Beklendiği gibi büyüseydi yeni keşfedilen bu kara deliğin gözlemlenen boyutuna ulaşması yaklaşık bir milyar yıl alacaktı. Ancak bu kara delik tespit edildiğinde evren bir milyar yaşında bile değildi.
KARA DELİĞİN BOYUTLARI EVRENİN YAŞIYLA ORANTISIZ
Profesör Roberto Maiolino, “Evrende bu kadar büyük bir kara deliği görmek için çok erken, bu yüzden kara deliklerin büyüyebileceği başka yollar olduğunu da düşünmeliyiz.” dedi.
Tüm kara delikler gibi bu da büyümesini hızlandırmak için, “GN-z11” adı verilen ev sahibi galaksideki maddeleri tüketiyor olmalı.

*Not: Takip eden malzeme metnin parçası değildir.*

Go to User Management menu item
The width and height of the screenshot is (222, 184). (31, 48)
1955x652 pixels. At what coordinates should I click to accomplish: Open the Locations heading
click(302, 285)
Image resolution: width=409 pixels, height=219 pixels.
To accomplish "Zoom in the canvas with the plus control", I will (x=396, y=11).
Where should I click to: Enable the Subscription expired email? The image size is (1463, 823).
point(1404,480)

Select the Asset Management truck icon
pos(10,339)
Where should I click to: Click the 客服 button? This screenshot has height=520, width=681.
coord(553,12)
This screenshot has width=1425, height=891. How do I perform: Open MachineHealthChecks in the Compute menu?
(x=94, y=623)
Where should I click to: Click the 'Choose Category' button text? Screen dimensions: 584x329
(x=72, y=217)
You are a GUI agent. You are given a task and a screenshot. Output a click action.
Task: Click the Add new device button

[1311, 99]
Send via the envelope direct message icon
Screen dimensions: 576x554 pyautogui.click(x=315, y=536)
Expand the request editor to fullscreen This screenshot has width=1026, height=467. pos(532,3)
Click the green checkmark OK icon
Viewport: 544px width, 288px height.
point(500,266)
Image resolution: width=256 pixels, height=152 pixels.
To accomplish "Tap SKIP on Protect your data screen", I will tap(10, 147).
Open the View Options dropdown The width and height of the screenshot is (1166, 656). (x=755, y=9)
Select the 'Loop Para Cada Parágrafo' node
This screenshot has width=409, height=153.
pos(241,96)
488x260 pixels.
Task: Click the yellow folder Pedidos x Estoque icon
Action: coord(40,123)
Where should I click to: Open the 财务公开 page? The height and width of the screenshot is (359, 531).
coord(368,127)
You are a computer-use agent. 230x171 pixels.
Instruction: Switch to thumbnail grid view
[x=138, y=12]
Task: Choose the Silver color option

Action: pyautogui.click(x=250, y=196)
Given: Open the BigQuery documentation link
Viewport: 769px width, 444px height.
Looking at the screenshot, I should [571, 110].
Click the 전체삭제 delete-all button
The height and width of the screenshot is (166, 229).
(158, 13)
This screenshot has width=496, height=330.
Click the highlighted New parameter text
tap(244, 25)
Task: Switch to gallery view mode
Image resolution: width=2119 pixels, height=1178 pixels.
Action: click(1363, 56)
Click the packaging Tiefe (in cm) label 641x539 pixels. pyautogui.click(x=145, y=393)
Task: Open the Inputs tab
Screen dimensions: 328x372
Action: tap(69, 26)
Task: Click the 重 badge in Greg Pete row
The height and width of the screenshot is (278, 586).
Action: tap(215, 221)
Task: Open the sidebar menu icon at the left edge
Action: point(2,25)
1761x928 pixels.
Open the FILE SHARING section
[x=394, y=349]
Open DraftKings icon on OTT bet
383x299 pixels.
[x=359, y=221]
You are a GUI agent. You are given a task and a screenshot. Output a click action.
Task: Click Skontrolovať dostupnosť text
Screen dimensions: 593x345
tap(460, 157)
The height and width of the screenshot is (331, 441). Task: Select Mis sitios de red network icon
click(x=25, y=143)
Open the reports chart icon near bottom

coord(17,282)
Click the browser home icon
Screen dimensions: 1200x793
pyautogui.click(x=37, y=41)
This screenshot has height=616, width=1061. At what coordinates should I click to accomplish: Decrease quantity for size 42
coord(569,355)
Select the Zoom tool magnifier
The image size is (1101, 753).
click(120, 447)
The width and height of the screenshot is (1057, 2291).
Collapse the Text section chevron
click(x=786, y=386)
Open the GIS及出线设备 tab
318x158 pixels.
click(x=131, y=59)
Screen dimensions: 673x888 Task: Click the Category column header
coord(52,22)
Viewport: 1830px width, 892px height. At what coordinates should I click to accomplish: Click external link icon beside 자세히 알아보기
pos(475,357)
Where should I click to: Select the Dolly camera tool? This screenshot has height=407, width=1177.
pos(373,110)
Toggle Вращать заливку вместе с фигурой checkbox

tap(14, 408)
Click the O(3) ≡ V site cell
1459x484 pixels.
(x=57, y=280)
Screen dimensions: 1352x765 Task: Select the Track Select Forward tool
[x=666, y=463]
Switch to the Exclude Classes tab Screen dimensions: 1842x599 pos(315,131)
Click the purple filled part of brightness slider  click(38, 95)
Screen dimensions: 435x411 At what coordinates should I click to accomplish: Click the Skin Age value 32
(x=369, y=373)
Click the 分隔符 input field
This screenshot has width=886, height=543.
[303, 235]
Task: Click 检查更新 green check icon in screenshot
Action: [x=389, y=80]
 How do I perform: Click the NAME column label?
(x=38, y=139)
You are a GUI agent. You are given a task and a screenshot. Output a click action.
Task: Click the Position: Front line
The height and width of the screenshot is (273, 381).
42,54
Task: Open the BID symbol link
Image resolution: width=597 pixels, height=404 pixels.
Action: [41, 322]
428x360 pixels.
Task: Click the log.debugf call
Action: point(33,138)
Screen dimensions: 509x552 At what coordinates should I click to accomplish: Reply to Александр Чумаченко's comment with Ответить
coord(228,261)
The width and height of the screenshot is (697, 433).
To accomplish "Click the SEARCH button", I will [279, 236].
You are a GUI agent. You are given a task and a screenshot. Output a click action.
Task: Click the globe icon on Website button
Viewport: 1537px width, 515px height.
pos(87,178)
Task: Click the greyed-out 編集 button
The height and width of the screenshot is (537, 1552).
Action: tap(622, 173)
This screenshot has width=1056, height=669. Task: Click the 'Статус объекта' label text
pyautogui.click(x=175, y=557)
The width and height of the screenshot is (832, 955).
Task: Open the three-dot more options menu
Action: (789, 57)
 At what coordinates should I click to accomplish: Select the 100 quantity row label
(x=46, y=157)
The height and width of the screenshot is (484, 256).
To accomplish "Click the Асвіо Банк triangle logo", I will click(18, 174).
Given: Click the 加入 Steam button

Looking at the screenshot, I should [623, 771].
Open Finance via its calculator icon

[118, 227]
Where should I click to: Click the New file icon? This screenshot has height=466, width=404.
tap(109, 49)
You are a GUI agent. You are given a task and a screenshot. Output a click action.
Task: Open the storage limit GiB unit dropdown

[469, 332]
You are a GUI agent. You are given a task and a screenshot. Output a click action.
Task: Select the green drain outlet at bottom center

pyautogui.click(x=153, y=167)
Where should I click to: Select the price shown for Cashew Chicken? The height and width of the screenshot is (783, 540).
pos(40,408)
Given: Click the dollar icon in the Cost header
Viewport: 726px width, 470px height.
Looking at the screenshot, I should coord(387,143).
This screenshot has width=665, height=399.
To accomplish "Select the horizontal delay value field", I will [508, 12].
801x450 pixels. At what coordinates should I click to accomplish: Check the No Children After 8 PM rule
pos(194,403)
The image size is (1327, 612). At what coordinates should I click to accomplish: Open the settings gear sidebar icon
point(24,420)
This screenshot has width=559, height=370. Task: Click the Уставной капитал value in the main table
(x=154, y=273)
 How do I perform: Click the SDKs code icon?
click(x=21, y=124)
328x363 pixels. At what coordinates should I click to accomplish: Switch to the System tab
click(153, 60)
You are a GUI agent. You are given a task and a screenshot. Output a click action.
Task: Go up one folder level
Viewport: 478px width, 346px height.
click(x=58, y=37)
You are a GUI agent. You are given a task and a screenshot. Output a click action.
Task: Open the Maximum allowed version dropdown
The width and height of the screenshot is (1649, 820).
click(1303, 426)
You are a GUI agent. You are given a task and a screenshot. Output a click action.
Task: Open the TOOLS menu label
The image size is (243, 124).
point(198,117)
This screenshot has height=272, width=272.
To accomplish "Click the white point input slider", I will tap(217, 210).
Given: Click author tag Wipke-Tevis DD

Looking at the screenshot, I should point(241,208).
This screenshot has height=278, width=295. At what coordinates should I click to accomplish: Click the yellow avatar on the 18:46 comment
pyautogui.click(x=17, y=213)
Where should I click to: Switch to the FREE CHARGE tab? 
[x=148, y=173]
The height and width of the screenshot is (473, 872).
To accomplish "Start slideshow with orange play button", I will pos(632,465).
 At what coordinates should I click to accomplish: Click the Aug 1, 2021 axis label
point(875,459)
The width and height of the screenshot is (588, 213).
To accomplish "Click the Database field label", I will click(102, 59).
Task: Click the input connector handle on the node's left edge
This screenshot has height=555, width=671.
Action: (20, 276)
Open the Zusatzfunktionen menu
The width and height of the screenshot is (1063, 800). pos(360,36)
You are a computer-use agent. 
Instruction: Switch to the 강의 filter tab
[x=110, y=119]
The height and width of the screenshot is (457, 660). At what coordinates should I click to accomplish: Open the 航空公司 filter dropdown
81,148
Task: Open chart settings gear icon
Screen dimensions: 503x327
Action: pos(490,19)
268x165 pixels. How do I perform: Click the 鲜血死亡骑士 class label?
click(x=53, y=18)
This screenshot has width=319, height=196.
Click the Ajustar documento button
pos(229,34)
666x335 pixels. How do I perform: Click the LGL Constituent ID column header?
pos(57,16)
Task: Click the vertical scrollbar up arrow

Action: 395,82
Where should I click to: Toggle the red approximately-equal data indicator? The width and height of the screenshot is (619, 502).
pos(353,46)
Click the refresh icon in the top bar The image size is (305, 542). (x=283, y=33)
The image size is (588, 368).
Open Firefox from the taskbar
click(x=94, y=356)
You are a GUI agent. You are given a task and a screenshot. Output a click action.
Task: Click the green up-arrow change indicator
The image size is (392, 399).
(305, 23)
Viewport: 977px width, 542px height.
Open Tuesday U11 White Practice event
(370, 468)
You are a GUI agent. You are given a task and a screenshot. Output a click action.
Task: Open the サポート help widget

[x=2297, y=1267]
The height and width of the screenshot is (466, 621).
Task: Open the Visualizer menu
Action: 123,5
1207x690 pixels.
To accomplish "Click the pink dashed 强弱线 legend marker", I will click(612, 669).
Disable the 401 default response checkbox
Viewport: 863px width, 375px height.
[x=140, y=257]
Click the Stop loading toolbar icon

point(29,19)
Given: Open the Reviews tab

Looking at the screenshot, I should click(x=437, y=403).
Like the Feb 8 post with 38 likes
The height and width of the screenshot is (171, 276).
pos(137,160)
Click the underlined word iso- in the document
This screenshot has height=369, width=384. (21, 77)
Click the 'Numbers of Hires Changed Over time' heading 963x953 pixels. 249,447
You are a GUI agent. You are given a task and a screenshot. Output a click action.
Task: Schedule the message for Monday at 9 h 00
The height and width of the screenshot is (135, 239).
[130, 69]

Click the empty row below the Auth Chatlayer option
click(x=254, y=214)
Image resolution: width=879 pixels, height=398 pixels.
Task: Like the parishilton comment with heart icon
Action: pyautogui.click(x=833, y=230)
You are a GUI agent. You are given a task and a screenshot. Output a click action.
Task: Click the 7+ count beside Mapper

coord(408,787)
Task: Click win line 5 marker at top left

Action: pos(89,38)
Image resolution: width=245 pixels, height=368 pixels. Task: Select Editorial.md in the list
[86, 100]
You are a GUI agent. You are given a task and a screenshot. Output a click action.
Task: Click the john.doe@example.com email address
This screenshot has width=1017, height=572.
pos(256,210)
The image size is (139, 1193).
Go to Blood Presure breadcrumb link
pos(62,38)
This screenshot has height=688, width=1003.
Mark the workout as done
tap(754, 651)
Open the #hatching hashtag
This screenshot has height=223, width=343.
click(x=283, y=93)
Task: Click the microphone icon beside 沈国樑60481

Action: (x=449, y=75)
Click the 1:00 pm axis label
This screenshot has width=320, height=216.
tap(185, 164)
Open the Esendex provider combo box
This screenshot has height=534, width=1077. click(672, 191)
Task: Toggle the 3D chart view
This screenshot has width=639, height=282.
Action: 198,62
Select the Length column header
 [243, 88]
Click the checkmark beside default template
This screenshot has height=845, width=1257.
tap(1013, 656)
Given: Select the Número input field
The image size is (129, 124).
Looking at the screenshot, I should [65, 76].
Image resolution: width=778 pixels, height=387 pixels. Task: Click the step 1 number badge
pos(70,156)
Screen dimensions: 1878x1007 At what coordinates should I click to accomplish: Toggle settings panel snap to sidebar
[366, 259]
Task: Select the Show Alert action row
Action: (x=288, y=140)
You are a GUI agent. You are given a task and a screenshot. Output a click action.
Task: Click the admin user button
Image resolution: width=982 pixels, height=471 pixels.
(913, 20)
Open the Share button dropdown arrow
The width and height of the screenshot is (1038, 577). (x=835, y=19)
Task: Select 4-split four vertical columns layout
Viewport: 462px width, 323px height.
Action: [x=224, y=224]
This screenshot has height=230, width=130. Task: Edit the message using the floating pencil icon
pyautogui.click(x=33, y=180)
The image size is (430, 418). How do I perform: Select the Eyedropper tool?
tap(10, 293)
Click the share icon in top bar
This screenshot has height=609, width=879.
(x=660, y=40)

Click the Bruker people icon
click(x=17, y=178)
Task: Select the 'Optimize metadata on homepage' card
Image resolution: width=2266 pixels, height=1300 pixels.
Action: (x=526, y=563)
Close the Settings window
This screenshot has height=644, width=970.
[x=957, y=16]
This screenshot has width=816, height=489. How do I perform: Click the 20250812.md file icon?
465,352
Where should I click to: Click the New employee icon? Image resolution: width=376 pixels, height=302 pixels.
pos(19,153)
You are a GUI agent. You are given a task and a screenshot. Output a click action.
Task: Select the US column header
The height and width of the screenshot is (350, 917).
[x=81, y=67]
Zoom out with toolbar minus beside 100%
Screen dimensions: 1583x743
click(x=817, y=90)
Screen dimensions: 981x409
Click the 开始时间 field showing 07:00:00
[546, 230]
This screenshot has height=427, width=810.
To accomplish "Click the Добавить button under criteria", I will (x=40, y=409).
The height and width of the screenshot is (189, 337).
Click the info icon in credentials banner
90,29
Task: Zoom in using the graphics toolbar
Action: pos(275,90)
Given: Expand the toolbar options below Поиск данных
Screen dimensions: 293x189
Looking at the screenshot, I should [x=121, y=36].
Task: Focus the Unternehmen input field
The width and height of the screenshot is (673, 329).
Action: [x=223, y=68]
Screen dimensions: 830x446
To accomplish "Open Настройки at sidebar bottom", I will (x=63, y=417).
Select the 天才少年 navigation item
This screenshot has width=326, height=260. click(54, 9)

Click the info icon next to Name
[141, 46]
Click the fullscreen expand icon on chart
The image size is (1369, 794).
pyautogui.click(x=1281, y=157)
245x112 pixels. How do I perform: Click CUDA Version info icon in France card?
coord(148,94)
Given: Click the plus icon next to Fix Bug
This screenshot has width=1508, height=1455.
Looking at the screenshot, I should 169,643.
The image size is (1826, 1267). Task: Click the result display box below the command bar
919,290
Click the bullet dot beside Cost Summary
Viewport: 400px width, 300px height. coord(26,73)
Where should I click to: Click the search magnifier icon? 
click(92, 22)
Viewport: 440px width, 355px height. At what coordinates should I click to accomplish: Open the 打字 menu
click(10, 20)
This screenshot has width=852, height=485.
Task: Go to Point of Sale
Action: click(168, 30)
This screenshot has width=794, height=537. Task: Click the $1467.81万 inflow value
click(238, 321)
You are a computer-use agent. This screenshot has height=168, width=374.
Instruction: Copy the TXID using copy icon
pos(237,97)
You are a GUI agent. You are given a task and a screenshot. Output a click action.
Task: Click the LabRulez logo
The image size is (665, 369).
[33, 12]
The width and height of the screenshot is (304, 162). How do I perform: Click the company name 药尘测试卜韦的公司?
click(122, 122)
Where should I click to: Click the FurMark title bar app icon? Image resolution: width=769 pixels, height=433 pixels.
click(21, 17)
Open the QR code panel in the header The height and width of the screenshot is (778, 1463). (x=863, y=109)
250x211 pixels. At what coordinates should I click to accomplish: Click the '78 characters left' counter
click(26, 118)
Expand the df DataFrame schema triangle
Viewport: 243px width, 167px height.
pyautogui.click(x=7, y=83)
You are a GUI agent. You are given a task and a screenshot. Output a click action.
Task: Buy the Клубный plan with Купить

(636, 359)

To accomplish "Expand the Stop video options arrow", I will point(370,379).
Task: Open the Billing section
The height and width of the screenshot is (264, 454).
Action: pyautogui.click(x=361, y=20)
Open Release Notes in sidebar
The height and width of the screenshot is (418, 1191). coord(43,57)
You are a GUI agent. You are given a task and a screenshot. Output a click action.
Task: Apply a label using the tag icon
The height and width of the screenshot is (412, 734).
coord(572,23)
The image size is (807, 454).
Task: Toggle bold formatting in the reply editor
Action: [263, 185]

Ancak bu eski kara deliğin küçük kardeşlerinden çok daha güçlü bir şekilde “maddeyi yuttuğu” gözlemlendi.
Zamanla bu yıldız oluşum sürecini durdurabilir ve galaksi ile kara deliğin besin kaynağını tüketebilir dolayısıyla kara deliğin kendisini de öldürebilir.
Uzmanlar kara deliğin veya ona ev sahipliği yapan galaksinin bugün neye benzediğini bilmenin imkansız olduğunu çünkü bu mesafeden gelen ışığın bize ulaşmasının çok uzun sürdüğünü söyledi. Bulgular Nature dergisinde yayınlandı.